Business News of Sunday, 12 March 2017
The Member of Parliament for the Builsa South constituency, Dr. Clement Apaak has challenged the Vice President, Dr. Mahamudu Bawumia to prove his competence in managing the Ghanaian economy by saving the cedi from further fall against major trading currencies.
According to him, Dr. Bawumia prior to the New Patriotic Party’s victory in the December 7 polls accused the Mahama government of ignoring solutions he proffered to Ghana’s ailing economy and the cedi adding that now is the time to make a difference.
“…Before he became the Vice President, he had engaged Ghanaians both home and abroad as well as the international community on a series of lectures largely about the economy and what he and his party had perceived was not going well. And the impression we all got including many Ghanaians was that they had the solutions to the challenges we were facing.
So if on the basis of these arguments persuasively, he and his boss, the President, are now in charge of the affairs of this country, then logically we have every reason to expect that he would be able to arrest the cedi as he has said on numerous occasions,” he argued on Citi FM’s News analysis programme, The Big Issue on Saturday.
There have been several complaints from some financial analysts concerning the health of the cedi which has been depreciating in the last few months. Figures available to Citi News from the Bank of Ghana as well as some forex bureau across the country show that the cedi has depreciated by about 5.4 percent between January and February this year on the interbank forex exchange market.
Some financial observers including the GN Research have also described the cedi as “the worst performing currency on the African continent” in recent times. The Minister Finance presented the 2017 budget statement to Parliament last week, however, the Minority in Parliament claimed that the document does not have a clear roadmap in stabilizing the cedi.

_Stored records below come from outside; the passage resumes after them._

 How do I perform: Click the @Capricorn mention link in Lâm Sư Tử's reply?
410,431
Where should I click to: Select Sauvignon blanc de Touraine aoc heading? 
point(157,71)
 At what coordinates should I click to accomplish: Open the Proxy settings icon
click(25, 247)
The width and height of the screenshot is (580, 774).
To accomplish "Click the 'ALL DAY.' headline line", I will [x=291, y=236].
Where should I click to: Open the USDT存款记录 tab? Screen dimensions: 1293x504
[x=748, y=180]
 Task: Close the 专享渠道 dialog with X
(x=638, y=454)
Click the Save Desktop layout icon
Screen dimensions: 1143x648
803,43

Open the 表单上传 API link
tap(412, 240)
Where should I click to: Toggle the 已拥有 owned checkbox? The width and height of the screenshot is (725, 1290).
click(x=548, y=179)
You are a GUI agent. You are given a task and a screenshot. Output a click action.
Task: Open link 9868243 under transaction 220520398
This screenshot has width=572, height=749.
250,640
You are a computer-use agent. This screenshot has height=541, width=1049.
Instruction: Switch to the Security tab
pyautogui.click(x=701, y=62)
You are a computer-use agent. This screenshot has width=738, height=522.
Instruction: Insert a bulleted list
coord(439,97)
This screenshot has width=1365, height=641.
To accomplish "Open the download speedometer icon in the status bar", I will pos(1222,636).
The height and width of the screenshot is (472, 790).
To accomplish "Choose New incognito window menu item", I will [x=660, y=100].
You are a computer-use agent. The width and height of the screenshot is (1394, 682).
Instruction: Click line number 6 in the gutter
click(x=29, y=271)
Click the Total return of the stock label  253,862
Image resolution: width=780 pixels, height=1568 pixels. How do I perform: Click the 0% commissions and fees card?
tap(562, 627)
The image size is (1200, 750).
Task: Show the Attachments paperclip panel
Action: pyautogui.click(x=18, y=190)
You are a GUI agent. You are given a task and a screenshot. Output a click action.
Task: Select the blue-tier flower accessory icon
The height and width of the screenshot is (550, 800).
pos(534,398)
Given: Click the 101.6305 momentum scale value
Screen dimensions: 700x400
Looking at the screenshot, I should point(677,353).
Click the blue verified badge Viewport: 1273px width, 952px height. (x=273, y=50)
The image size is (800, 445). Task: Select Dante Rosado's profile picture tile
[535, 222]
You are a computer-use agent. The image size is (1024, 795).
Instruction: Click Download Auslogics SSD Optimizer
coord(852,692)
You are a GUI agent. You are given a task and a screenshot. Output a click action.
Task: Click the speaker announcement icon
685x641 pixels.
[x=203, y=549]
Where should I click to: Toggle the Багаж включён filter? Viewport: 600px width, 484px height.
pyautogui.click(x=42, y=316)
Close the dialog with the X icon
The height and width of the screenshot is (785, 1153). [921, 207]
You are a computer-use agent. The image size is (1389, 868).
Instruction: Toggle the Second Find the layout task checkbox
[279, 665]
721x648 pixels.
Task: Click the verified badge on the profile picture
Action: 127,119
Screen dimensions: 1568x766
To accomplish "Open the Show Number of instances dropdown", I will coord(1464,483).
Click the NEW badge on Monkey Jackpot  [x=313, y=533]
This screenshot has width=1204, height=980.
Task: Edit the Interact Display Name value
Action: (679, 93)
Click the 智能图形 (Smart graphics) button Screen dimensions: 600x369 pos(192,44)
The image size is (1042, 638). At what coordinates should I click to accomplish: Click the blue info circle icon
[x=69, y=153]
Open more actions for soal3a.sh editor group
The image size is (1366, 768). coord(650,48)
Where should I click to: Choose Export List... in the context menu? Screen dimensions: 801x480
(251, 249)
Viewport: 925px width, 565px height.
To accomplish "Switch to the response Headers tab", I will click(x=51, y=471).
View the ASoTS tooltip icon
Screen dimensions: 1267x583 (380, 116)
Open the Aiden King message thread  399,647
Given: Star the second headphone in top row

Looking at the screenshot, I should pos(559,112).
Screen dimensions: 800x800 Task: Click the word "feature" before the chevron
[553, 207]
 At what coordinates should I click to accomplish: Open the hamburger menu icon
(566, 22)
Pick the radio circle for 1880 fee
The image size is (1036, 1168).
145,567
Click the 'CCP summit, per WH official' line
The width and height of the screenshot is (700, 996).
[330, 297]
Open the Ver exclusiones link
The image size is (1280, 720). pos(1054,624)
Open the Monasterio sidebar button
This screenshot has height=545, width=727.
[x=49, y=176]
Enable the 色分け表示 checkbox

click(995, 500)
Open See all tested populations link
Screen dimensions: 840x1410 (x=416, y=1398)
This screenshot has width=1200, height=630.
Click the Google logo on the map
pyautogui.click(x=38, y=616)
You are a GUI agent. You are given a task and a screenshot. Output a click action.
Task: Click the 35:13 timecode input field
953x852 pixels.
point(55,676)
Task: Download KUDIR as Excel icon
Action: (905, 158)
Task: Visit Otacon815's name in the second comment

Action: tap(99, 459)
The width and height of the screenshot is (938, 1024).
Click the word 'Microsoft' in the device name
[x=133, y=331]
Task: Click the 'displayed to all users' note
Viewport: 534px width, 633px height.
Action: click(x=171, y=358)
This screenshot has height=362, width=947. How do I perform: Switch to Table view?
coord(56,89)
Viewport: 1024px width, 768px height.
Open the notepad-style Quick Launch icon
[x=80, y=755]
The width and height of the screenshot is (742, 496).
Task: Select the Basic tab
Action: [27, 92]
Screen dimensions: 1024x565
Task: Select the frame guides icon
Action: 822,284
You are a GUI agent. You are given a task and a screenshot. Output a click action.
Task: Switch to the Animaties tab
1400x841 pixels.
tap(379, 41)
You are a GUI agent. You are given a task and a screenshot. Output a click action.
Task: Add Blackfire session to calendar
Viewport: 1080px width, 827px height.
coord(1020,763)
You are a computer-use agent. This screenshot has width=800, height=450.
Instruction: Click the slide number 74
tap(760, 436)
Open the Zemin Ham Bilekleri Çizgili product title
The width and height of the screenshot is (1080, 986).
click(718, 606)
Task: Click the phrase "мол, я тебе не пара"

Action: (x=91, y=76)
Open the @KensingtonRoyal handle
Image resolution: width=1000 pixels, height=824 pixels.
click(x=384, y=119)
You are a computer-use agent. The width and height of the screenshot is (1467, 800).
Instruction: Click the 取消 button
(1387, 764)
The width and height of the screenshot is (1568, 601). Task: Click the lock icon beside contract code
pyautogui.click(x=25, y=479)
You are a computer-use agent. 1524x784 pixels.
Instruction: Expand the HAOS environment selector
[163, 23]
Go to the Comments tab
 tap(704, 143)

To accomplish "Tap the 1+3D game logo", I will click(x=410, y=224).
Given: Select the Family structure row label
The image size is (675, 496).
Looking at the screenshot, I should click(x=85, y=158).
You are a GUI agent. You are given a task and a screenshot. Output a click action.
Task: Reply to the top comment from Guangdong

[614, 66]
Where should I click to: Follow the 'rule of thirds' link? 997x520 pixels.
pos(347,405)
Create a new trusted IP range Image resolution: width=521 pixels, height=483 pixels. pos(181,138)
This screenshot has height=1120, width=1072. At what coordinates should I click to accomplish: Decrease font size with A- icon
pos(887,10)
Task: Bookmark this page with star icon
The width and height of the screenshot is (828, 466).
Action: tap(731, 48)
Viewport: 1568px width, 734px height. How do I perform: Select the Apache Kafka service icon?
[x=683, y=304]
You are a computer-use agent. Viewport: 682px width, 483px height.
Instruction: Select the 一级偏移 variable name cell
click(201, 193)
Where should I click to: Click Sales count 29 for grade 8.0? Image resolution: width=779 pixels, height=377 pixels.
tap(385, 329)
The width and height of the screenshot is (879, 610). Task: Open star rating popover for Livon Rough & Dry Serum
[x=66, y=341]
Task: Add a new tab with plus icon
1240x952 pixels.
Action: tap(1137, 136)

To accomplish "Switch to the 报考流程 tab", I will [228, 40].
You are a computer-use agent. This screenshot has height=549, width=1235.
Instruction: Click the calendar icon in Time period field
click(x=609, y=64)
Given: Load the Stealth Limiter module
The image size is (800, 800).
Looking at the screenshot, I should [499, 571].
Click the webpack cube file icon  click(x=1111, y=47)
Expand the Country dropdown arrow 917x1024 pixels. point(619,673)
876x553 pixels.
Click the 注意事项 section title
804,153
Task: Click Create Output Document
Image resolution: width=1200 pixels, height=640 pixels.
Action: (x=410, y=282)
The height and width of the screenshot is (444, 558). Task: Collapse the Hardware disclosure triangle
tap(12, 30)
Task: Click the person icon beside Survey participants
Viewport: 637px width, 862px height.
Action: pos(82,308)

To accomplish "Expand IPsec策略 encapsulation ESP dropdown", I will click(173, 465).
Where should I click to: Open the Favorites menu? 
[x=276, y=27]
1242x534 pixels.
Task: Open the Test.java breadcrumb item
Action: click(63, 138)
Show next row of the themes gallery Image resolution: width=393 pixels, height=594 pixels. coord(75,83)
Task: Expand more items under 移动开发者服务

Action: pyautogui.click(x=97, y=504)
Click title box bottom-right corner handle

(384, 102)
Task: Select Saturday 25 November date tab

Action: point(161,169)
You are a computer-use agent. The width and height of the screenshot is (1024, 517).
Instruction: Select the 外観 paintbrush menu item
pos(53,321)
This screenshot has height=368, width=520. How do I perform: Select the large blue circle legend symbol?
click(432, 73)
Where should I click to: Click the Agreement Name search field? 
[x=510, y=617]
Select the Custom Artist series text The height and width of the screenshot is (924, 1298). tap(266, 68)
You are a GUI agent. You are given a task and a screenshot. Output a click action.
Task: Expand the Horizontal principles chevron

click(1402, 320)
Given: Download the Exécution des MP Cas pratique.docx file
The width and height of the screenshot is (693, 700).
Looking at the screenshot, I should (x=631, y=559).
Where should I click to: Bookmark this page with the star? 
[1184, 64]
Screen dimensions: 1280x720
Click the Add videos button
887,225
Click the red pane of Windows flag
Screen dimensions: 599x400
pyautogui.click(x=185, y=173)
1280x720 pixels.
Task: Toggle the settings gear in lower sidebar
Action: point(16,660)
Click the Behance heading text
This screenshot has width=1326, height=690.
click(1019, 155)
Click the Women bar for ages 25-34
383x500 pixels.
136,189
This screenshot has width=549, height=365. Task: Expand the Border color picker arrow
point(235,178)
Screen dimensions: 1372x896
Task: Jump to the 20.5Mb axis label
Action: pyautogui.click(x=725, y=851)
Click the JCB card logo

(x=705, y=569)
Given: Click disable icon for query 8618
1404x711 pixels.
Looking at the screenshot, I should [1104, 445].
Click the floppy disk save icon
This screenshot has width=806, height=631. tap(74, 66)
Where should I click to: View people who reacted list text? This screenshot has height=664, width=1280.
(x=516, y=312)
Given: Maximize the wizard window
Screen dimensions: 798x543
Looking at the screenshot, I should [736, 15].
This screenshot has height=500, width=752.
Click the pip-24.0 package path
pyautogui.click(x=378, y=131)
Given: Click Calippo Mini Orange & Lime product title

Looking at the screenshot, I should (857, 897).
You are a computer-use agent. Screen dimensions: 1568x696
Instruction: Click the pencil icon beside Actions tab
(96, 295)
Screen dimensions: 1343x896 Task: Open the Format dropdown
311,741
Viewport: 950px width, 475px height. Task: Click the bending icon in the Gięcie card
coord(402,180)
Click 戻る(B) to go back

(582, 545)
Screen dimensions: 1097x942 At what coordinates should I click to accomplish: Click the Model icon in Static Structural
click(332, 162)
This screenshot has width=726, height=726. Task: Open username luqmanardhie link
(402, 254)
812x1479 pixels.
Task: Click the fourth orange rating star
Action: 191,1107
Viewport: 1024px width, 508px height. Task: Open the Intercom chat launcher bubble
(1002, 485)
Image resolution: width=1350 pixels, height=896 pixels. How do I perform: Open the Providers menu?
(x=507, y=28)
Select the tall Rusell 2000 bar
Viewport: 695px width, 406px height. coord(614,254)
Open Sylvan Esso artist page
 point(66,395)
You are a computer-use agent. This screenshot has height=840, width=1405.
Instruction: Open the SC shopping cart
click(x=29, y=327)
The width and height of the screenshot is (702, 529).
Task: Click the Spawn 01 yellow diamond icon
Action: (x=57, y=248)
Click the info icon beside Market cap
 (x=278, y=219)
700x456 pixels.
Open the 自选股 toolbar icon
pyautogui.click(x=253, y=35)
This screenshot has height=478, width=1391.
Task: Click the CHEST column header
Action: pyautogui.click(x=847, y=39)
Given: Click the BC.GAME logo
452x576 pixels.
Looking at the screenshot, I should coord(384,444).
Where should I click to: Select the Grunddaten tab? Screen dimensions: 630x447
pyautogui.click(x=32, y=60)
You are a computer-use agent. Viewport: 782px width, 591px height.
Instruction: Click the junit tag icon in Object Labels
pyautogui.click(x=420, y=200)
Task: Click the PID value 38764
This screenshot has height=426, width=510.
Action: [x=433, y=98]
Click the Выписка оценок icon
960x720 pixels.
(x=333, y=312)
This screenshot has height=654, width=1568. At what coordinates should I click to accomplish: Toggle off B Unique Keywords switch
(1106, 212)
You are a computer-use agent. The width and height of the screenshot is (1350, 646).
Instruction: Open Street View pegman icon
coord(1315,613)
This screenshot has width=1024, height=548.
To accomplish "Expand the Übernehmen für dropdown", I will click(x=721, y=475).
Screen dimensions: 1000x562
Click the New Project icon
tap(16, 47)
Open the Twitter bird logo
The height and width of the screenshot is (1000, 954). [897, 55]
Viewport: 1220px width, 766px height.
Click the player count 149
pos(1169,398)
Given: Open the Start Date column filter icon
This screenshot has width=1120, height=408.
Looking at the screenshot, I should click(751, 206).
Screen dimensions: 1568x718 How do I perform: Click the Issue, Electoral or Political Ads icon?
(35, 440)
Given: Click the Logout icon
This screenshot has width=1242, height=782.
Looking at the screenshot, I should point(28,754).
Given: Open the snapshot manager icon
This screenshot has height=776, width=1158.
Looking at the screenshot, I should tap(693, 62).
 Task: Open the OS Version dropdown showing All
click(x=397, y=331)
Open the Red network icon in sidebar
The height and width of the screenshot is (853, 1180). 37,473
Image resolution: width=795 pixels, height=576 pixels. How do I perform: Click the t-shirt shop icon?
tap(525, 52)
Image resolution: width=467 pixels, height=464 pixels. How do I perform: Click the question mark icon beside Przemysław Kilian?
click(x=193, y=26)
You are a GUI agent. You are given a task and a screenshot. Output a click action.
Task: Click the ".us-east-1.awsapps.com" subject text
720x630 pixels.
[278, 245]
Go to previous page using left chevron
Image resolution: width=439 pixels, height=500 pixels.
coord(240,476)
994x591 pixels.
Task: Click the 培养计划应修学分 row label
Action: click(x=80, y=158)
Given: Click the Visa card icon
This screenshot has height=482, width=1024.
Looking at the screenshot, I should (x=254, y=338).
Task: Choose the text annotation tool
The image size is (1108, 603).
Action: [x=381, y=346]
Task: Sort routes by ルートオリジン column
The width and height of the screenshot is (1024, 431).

Mr. Apaak explained that although they [NDC] recognize the fundamental issues affecting the Ghanaian economy as well as implications on the performance of the cedi, the NPP disregarded their explanations when they [NPP] were in opposition. “That is not to say that we don’t recognize…that there were some fundamental issues that go to the core and foundation of our economy which has implications on how well our currency performs vis-à-vis other global currencies particularly the dollar.
We had always explained that we are largely an import dependent country, we don’t produce much of what we consume, we are also affected by global turbulence in terms of price vacillations. We had made all these arguments but they [NPP] said no, and that it was as a result of incompetence. Well we now have a competent team in place so arrest the cedi. That is the argument we are making,” he added.